An Episcopal Church in the Anglo-Catholic Tradition Where All Are Welcome

Saint Ignatius of Antioch: The Patronal Feast
Sunday, October 23, 2011

A Sermon Preached by the Rev’d Dr Andrew C. Blume

Almighty God, we praise thy Name for thy bishop and martyr Ignatius of Antioch, who offered himself as grain to be ground by the teeth of wild beasts that he might present
unto thee the pure bread of sacrifice. Accept, we pray thee, the willing tribute of our lives, and give us a share in the pure and spotless offering of thy Son Jesus Christ; who liveth and reigneth with thee and the Holy Spirit, one God, for ever and ever. Amen.

Romans 8:35-39
John 12:23-26


The other evening, following a concert in the church, a man pulled me aside and asked why an Episcopal Church was named in honour of Saint Ignatius of Antioch. I gave the gentleman my opinion that it was not so strange for a self-consciously Catholic Episcopal church, founded at the time of the great ritual controversies of the third quarter of the nineteenth century, to be drawn to this particular early second-century martyr. Ignatius, I explained, was perfect for those who came in the second wave after the Oxford Movement.

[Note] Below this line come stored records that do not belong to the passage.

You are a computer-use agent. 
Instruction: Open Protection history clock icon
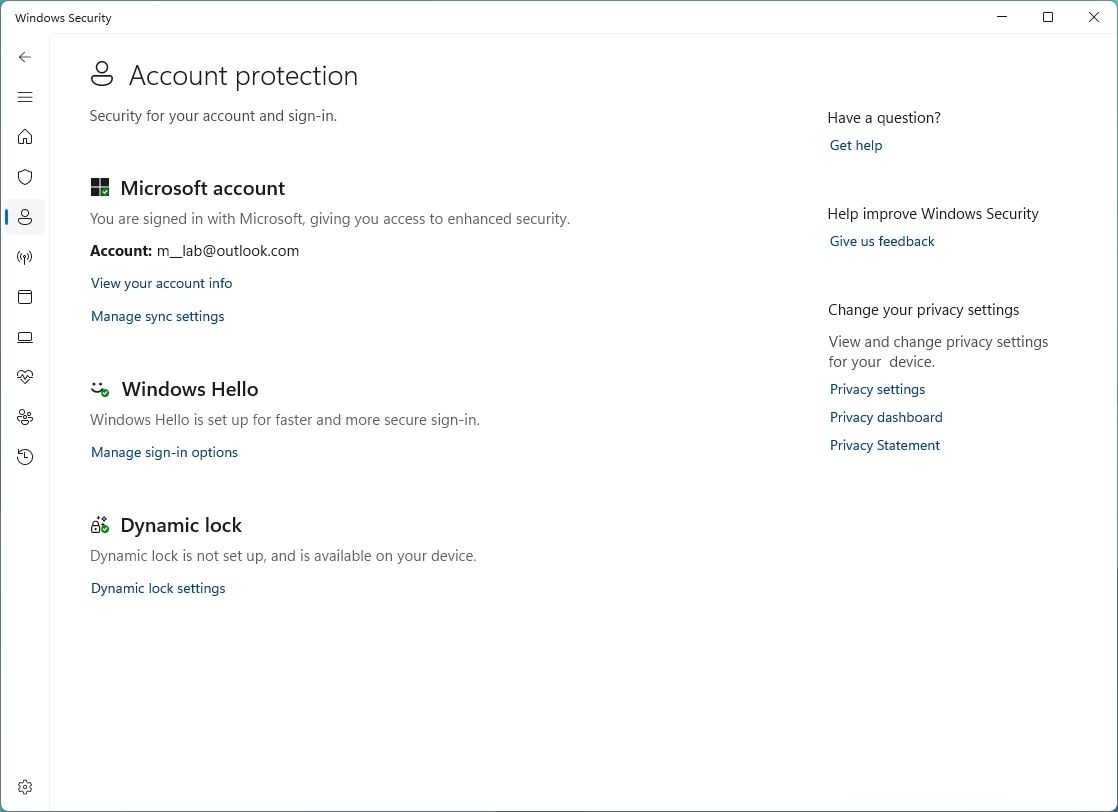[25, 457]
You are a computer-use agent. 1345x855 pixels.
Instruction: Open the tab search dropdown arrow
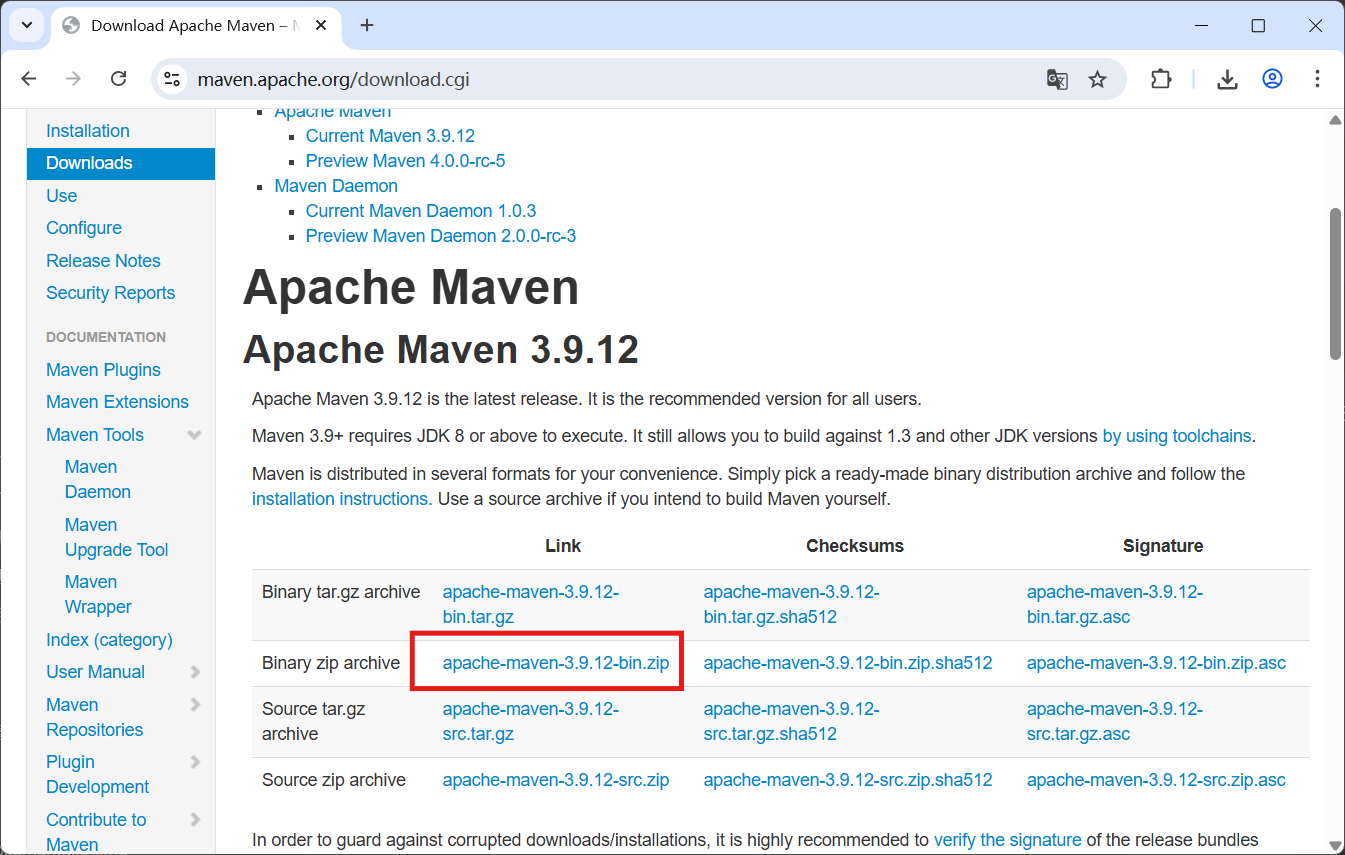28,25
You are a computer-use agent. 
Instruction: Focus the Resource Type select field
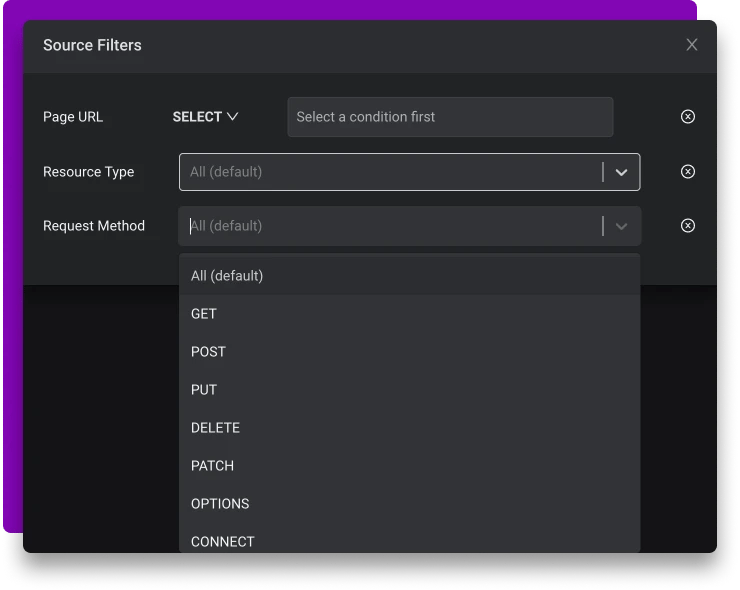coord(390,172)
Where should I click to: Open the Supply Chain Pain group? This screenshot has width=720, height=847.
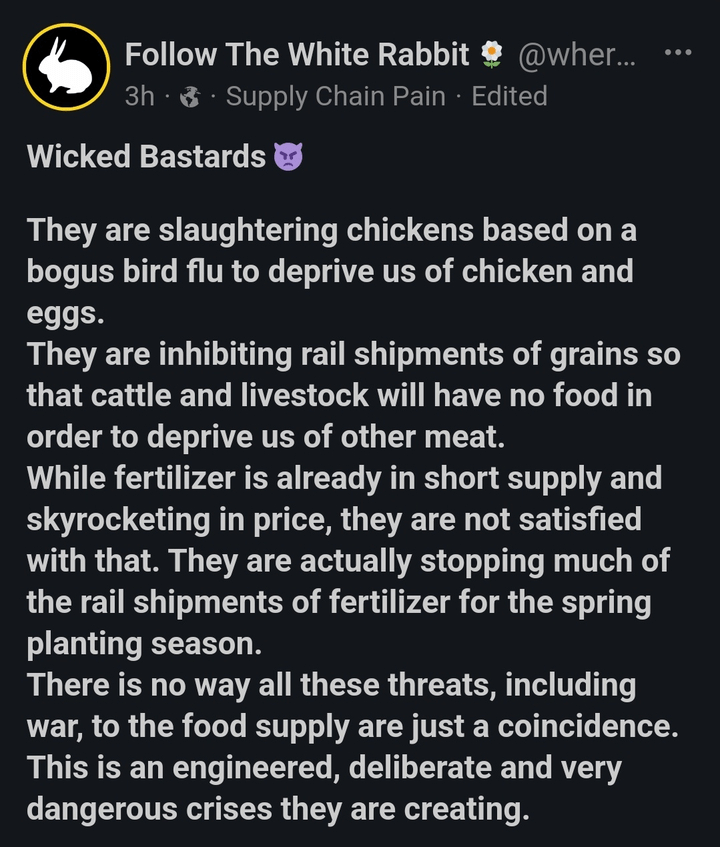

Ignatius was one of the earliest of the Church Fahers. He was a man committed to the unity of the Church, to the profession of the faith in the one who was both perfect man and perfect God and that would later be codified in the great creeds (Trallians 9:1-2), to the frequent celebration of the Eucharist, and to the authority and place of the three major orders of ministry. Furthermore, his writings had been made available in Latin in England at a fairly early date by the mediaeval English Bishop of Lincoln Robert Grosseteste, and he valued Christian unity as expressed in the Sacraments. That there is a great (and, I am afraid, late and unreliable) account of his martyrdom in the Colosseum was an added bonus—certainly for our ability to imagine him and have powerful images that evoke the man behind the learned letters.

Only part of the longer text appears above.